Collection	Sensor	Periods
LANDSAT/LT05/C02/T1_TOA	TM	1984-03–2012-05
LANDSAT/LE07/C02/T1_TOA	ETM+	1999-05–2022-04
LANDSAT/LC08/C02/T1_TOA	OLI/TIRS	2013-03–present

).

The top-of-the-atmosphere (TOA) images available in the GEE catalog were used to collect data, which offers access to a vast amount of preprocessed satellite images. These TOA images are ideal for reflectance analysis studies, as they provide radiation reflected by the Earth’s surface without interference from the atmosphere [21] with orthorectification and a spatial resolution of 30 m in the spectral bands [22].

The selection of satellite images was based on data availability, cloud cover constraints, and key hydrological periods identified in the study area. The years were chosen to capture multi-decadal trends in glacial retreat and wetland expansion. The Landsat TOA reflectance product was selected due to its pre-processing advantages and radiometric consistency across multiple sensors. However, potential limitations, such as seasonal cloud contamination and spectral mixing in mountainous terrain, were accounted for using cloud-masking algorithms and visual inspections.

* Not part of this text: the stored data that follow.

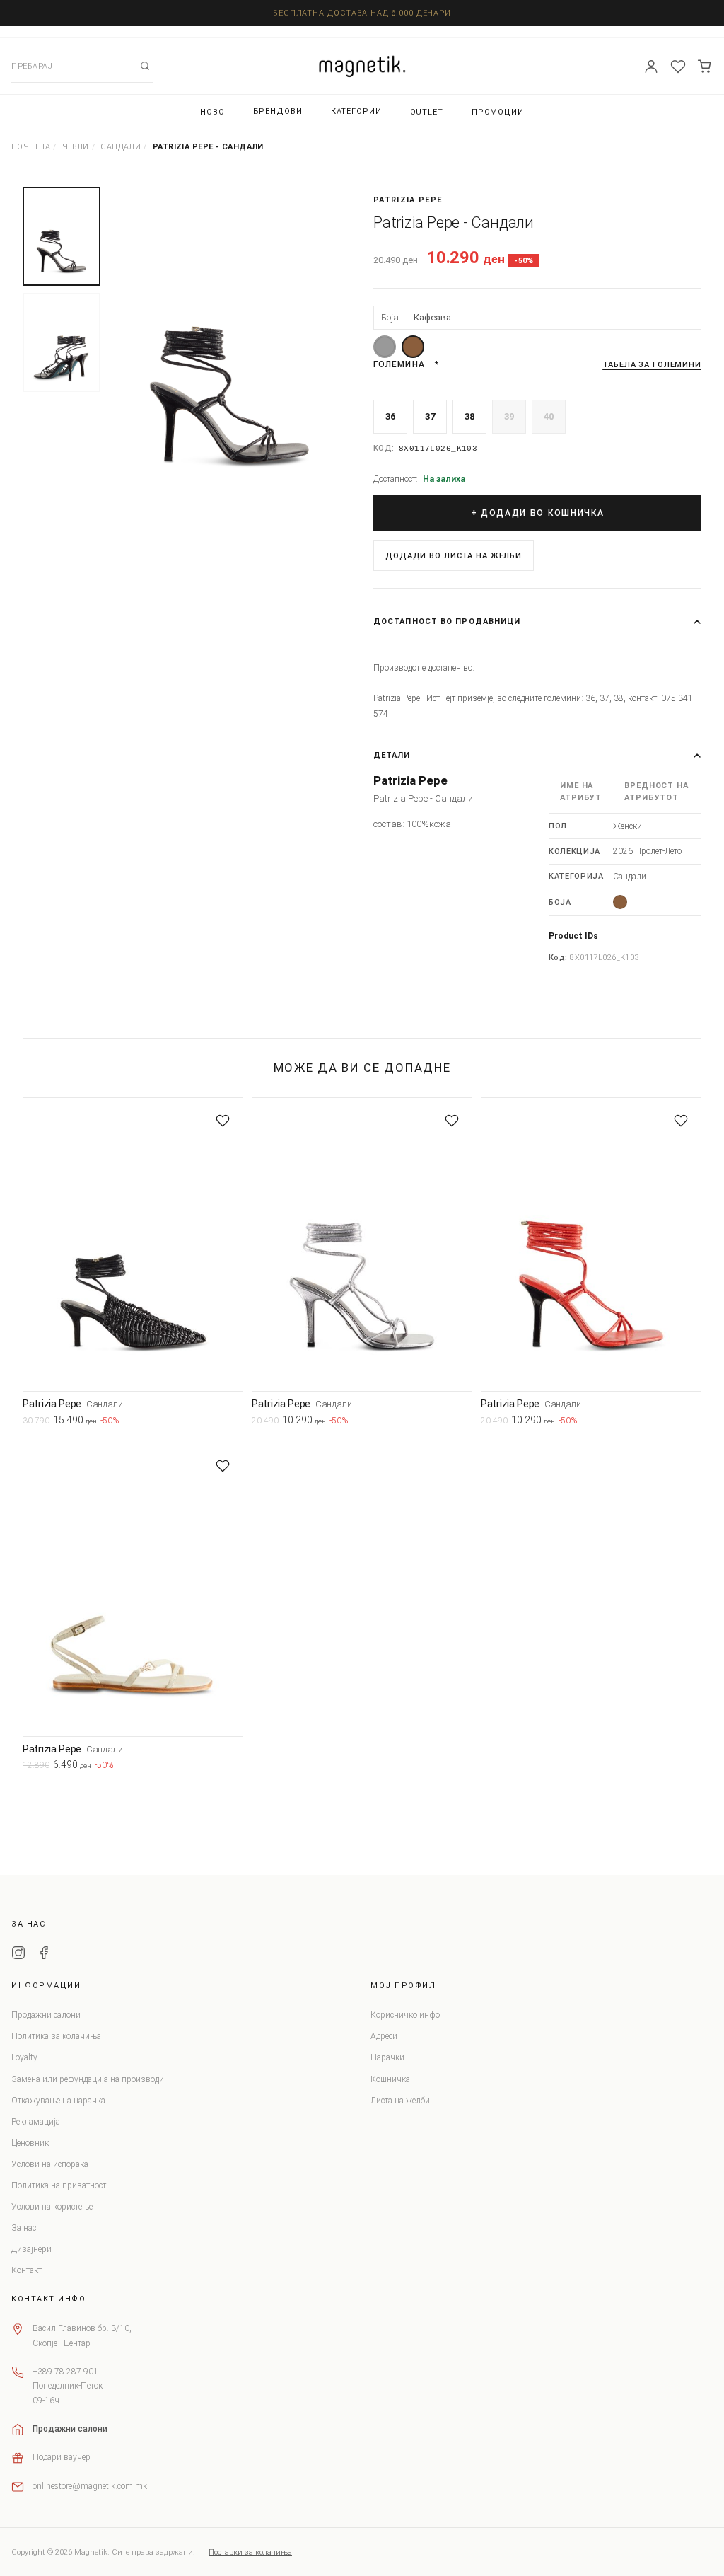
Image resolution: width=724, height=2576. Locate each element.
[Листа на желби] (678, 66)
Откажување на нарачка (58, 2101)
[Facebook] (44, 1955)
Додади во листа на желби (453, 555)
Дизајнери (31, 2249)
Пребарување (145, 66)
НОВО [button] (212, 112)
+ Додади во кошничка (538, 513)
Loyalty (24, 2057)
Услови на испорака (49, 2164)
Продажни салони (46, 2015)
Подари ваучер (61, 2457)
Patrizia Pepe (407, 199)
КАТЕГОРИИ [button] (356, 111)
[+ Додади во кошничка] (232, 1423)
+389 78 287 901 (65, 2371)
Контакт (26, 2270)
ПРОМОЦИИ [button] (498, 112)
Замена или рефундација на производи (87, 2079)
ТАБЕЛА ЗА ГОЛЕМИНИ (651, 364)
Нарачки (387, 2057)
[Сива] (384, 346)
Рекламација (35, 2122)
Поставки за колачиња (250, 2552)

2.3. Cloud-Based Processing

This study used the free cloud computing platform Google Earth Engine (GEE). GEE is a cloud-based tool designed for geospatial analysis on a planetary scale [18]. The processing power of Google’s supercomputer is used to address problems of global relevance [23]. This platform provides online access to quickly and efficiently pre-processed data, available through the Google Earth Engine API. It also uses client libraries in programming languages, such as JavaScript ECMAScript 6.0 and Python 3.13.2, to facilitate the analysis and visualization of geospatial data [24].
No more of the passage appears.